Já tem anos que algumas práticas manuais foram se perdendo ou sendo substituídas pela tecnologia. Deixamos de ler um livro em papel para lê-lo em um aparelho que simula o papel. Economizamos passos utilizando aplicativos que nos aproximam do que queremos. Para muitos, a própria letra se tornou uma desconhecida – e quando nos atrevemos a pegar um papel e uma caneta, logo sentimos dor ao escrever. Dependendo da fase escolar, o caderno deixa de fazer parte da lista de material básico e dá espaço para um tablet ou notebook. Práticas que pessoas com 20 e tantos anos ou mais conheceram ao longo da vida, tornaram-se vintage, para usar um termo simpático.

Na contramão de celulares cada vez mais elaborados e computadores superpotentes, com teclados confortáveis para uma digitação mais fluida, chega às livrarias Desenhando letras: escrita, caligrafia e lettering (Ed. Sextante), escrito por Juliana Moore, especialista em design de tipografias. Conta ela que, apesar do ato de escrever — nem que sejam bilhetinhos — tenha se perdido. Há um aumento no número de pessoas interessadas em treinar caligrafia e lettering. É uma busca pelo reencontro com a arte de se comunicar pelo papel, que nos aproxima do presente e do que estamos sentindo. “Estudos apontam que quando escrevemos à mão ativamos mais partes do cérebro do que quando digitamos. As ideias fluem com mais facilidade e rapidez, e expressamos nossos sentimentos e emoções mais livremente”, fala. E você, se lembra como é sua letra?

Dados extraídos>
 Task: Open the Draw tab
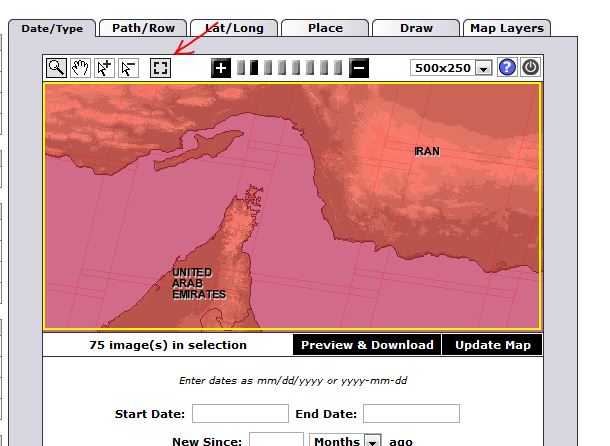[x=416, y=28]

...

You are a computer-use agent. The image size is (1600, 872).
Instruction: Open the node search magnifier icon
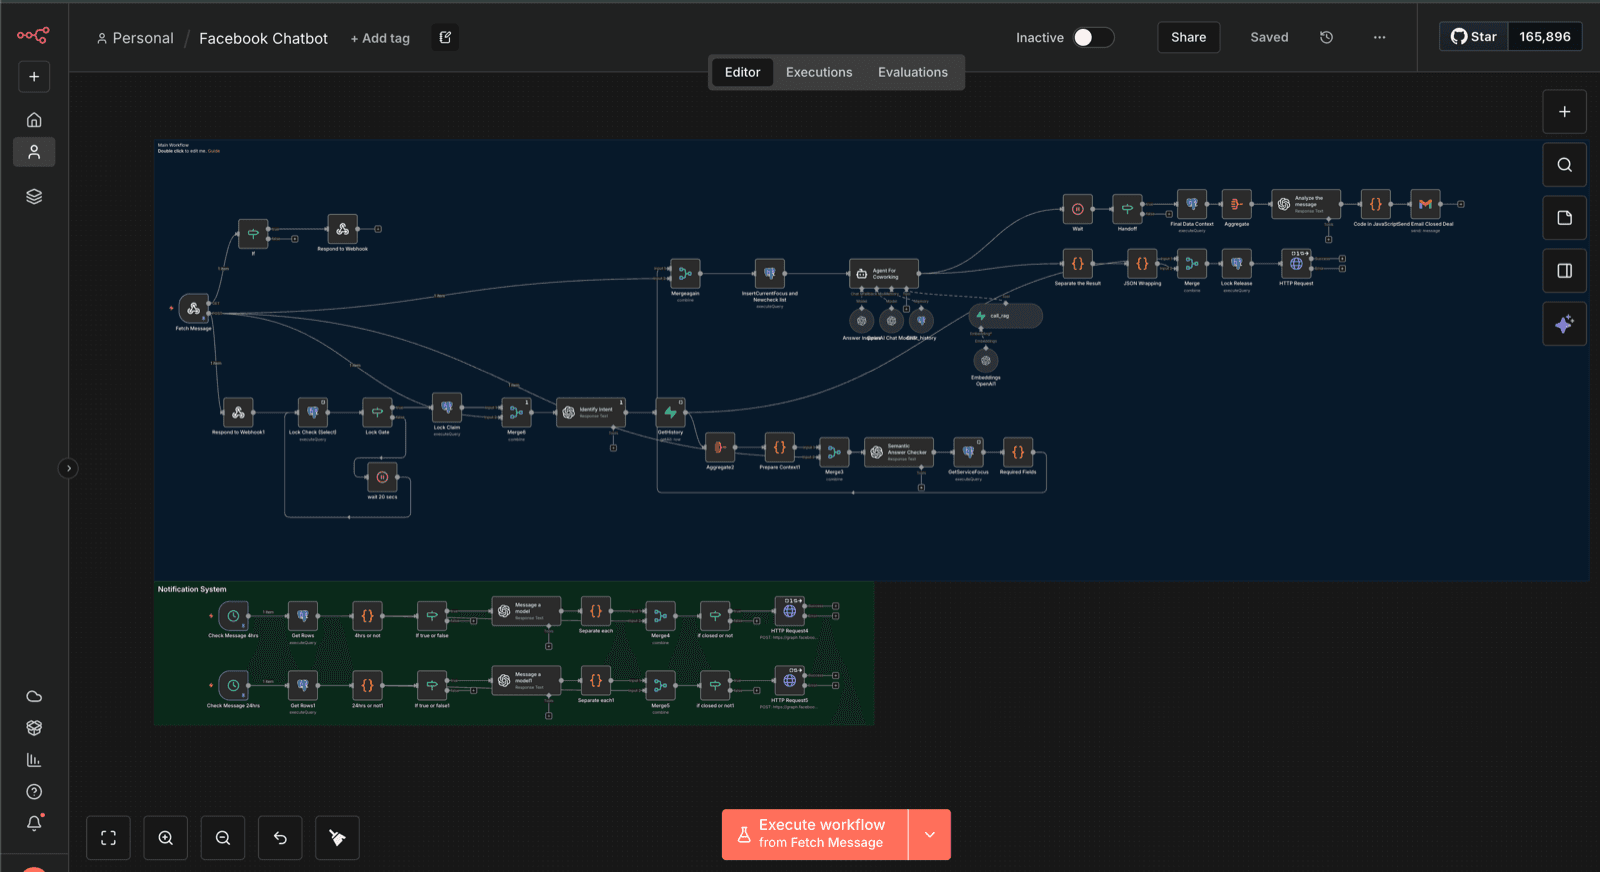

Tarefas>
a) De acordo com o texto sobre a escrita à mão, quem é a autora do livro Desenhando letras: escrita, caligrafia e lettering?
b) Dê sequência ao texto sobre a escrita à mão, começando logo após a última frase apresentada.

Respostas do exercício>
a) Juliana Moore, especialista em design de tipografias.

b)
A escrita manual deixou de fazer parte do nosso dia a dia. Por que um livro sobre o tema quando os dispositivos estão cada vez mais avançados? Qual a importância do escrever à mão? 

Existe um movimento de resgate da escrita manual justamente porque os dispositivos tomaram nosso tempo e atenção, e ficamos cansados disso. As pessoas começaram a procurar por coisas com mais personalidade, contato, humanização. E a escrita tem tudo a ver com isso. A escrita à mão, além de sua função principal de comunicar, funciona também como prática de estudo e memorização, meditação e expressão. Ela nos conecta diretamente com os nossos pensamentos. Existem estudos sobre como a escrita manual — especificamente a escrita cursiva — funciona no nosso sistema cognitivo, concluindo que o nosso processo de aprendizagem acontece de forma mais orgânica quando escrevemos à mão

Como se reconectar com a escrita?

Acredito que ter um momento do dia para escrever, se dedicar. Quem curte produtos de papelaria pode testar papéis e canetas diferentes. E aproveitar esse momento, sem julgamentos, sem se preocupar se alguém vai ler, como está saindo a letra. Quem é estudante pode fazer seus resumos à mão. Enfim, como qualquer prática, é preciso fazer. E fazer com consciência.

Juliana Moore“Quando escrevemos à mão ativamos mais partes

do cérebro do que quando digitamos”.

Muita gente considera a própria letra feia. Existe isso mesmo?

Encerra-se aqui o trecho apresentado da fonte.